Adopting this sacramental theory of fiction (an ongoing process) did not preclude depicting mimetic desire or learning from Deceit, Desire, and the Novel. In my remarks at the Novitate Conference, I mostly discussed the paralyzing effect that Girard’s ideas had on me as a young, aspiring fiction writer. But I also said that Girard “taught me so much” and suggested that his notion of creative “conversion” is among the insights his theory offers novelists. Girard’s ideas were a great help to me as I was conceiving my novel Minor Indignities. I intend to devote the next post to a couple of the fiction-writing lessons to be found in Deceit, Desire, and the Novel, including an observation about narrative structure.
Trevor, I love this, and really enjoyed listening to y'all's conversation. As we've probably talked about at some point, I walked the opposite path (from O'Connor to Girard) and found Girard oddly liberating: because he helped me understand how and why, that is by what interior logic, my characters were investing various material realities with complex symbolic meanings they *didn't* have, and thereby missing out on other, complex meanings the things in themselves *actually might* have. He showed me how envy and deviated transcendence lead to blindness and, more than that, how our characters (and by extension, our selves) might get free -- which for me was a tremendous impetus to get back to the page, back to work.

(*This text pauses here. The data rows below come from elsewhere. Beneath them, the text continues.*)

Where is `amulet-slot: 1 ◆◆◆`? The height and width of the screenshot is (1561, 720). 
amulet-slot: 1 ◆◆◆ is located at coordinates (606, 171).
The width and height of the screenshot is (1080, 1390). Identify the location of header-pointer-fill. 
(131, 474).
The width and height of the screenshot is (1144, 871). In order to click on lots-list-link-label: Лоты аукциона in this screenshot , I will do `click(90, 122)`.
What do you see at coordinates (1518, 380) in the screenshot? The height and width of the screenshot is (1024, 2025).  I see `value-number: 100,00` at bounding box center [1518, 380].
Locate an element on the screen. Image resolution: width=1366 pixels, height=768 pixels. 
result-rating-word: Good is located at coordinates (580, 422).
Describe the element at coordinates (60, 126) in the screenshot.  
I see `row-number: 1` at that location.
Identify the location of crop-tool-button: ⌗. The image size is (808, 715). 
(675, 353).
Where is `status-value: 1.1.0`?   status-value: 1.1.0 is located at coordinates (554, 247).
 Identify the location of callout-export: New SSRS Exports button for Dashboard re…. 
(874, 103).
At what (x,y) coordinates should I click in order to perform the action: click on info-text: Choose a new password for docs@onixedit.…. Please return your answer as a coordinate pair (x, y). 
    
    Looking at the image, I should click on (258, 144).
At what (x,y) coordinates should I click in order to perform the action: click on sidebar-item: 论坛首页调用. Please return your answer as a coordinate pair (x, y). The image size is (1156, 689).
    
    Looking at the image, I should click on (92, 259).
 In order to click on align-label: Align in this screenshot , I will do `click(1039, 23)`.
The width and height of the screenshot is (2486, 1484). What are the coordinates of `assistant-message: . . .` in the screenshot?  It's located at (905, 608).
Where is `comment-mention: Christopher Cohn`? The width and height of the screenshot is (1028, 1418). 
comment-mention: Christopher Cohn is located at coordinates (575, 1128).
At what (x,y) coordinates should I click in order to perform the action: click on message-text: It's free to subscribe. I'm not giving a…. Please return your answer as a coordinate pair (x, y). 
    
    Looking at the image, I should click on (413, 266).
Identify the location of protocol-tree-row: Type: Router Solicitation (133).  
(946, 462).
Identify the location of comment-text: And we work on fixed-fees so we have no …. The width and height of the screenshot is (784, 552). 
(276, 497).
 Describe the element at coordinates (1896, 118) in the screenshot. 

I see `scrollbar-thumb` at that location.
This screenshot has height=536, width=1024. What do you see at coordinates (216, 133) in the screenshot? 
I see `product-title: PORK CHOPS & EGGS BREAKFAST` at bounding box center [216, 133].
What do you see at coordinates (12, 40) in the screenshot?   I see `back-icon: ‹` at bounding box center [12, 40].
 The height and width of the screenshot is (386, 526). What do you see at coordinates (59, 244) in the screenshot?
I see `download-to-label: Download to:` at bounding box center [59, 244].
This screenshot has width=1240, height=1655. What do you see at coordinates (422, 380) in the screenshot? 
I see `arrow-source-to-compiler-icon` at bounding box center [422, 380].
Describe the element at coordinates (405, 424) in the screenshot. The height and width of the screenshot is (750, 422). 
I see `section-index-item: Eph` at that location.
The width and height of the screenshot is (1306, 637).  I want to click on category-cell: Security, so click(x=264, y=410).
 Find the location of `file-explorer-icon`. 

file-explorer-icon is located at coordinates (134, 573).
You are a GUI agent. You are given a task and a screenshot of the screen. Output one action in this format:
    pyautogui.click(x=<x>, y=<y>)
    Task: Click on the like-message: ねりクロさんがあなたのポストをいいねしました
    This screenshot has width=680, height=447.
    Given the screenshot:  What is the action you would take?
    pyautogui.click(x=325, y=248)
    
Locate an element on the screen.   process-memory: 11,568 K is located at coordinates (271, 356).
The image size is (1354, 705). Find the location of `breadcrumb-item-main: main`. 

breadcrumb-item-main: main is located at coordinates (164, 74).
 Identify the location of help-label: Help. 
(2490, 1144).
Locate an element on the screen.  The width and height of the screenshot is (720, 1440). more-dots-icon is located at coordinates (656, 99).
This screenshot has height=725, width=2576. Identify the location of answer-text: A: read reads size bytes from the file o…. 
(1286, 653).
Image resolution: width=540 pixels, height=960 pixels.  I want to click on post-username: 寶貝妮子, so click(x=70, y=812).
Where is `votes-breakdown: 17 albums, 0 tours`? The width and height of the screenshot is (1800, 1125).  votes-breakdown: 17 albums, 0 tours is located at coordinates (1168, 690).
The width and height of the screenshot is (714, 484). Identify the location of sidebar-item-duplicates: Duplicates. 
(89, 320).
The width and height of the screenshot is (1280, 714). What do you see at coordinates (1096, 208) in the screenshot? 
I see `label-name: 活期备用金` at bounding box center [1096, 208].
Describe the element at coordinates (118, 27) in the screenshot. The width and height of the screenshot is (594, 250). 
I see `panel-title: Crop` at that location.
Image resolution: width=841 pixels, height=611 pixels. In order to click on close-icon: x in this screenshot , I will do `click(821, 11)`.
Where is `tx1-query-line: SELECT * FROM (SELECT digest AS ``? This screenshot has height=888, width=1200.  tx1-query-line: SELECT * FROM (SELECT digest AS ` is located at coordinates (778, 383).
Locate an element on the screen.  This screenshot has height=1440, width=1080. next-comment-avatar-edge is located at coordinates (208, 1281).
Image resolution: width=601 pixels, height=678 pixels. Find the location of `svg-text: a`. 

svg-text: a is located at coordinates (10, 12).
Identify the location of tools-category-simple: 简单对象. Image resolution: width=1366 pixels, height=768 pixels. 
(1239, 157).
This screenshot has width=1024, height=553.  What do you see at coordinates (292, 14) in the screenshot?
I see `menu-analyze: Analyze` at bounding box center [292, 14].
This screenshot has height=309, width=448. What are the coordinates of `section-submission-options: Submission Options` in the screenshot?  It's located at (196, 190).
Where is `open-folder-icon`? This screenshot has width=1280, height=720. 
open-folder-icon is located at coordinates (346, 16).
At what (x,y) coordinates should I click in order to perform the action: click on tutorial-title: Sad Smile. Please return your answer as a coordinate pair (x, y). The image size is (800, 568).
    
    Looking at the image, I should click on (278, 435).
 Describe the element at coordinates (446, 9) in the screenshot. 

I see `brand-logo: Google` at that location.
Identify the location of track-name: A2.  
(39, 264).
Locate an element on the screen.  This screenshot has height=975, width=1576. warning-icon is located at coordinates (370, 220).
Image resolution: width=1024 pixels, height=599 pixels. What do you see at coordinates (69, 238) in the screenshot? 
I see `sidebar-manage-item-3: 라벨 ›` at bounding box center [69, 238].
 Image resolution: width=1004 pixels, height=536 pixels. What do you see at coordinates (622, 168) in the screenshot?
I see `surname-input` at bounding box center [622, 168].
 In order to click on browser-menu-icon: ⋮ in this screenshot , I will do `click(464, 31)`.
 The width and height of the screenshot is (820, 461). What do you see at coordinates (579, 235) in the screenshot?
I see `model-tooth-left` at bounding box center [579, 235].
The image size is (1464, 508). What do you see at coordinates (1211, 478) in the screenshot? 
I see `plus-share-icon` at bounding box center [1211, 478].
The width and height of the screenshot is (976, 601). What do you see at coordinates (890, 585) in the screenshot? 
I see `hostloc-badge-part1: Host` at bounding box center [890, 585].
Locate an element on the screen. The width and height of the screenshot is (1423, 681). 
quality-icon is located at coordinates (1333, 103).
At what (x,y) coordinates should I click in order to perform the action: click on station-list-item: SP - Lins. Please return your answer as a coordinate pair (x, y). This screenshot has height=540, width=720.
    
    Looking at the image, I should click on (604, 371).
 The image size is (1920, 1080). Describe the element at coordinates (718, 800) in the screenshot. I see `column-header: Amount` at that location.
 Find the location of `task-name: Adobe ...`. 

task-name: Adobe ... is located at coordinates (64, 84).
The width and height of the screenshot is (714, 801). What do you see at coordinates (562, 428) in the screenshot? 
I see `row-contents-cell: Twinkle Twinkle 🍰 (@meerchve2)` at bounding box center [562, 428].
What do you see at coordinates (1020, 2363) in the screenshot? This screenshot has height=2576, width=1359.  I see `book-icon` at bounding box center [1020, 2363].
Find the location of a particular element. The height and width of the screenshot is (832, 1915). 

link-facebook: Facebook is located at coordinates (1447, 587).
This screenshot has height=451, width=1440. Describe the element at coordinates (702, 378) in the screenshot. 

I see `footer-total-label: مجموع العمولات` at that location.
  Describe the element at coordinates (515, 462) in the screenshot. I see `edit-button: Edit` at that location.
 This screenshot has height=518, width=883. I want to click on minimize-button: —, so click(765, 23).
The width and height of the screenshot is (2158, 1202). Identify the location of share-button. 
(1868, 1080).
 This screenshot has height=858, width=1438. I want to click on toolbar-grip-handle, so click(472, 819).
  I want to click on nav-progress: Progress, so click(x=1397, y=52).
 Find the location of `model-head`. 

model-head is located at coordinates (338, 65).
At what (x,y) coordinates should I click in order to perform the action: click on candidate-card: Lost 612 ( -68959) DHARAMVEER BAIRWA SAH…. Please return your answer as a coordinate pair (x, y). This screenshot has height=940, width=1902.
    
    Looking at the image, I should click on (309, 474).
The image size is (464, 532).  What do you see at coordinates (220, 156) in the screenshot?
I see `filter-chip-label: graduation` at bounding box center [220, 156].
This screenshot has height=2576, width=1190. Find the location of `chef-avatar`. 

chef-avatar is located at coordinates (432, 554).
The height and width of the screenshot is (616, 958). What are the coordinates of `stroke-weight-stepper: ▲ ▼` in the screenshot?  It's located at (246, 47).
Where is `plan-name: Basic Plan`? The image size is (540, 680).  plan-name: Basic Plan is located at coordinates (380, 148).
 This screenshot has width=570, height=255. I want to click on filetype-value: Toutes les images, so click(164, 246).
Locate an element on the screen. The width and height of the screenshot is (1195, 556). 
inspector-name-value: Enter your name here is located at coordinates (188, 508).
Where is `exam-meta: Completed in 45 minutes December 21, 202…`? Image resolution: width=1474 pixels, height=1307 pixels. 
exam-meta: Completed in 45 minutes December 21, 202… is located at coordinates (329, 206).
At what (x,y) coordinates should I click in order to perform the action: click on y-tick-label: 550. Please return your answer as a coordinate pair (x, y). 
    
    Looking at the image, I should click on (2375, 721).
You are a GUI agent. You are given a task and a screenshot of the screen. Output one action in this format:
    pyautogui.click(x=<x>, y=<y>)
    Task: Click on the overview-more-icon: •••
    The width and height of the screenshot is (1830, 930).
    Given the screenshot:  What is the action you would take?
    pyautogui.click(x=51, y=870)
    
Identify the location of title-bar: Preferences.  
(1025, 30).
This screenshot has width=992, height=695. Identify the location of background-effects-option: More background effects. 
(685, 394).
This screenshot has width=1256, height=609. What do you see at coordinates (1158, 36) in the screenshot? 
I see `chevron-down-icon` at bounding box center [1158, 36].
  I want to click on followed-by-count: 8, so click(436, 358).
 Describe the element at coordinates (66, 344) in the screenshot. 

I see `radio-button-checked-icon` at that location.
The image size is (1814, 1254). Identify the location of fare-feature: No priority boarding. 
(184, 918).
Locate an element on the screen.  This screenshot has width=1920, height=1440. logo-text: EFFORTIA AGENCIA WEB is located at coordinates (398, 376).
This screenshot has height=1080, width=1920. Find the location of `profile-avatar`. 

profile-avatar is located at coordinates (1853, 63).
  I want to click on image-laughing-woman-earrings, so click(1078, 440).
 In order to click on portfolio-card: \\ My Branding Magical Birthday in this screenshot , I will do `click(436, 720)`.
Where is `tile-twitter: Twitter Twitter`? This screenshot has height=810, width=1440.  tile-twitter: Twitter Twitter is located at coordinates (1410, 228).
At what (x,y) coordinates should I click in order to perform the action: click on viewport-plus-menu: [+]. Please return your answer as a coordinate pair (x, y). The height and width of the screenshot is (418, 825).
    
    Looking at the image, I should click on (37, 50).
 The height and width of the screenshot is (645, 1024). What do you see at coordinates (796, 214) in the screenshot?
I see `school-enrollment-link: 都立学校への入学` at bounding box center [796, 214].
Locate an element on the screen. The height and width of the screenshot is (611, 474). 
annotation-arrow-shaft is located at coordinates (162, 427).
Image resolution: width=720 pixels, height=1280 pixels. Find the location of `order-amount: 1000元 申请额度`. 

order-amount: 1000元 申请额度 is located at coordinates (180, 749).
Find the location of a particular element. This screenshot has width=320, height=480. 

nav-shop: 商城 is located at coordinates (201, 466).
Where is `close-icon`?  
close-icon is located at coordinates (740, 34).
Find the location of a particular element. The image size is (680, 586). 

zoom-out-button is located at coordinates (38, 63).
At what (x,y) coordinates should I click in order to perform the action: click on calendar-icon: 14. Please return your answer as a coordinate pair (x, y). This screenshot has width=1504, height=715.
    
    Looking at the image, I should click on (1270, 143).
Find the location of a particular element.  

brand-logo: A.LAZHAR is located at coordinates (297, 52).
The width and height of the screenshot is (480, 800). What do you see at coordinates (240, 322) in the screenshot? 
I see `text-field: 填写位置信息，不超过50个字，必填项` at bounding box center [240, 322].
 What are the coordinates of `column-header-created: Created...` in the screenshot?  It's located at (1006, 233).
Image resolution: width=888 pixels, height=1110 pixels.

Anyway I'd love to hear this O'Connor-Girard relationship explored further sometime: while envy doesn't seem too alive or operative in her work (certainly erotic jealousy and triangular desire are almost absent or, when present, in some way twisted from the typical French paradigm), still, very many of her people are suffering from some form of deviated transcendence, often an atypical form.
“the humble materials of fiction”…gotta wonder how much of my failure to succumb to DDN-paralysis is tied to my lack of novelistic humility—both in the sense that I have always deemed it among the highest forms of art (certainly above criticism!) and…that I am a raging narcissist?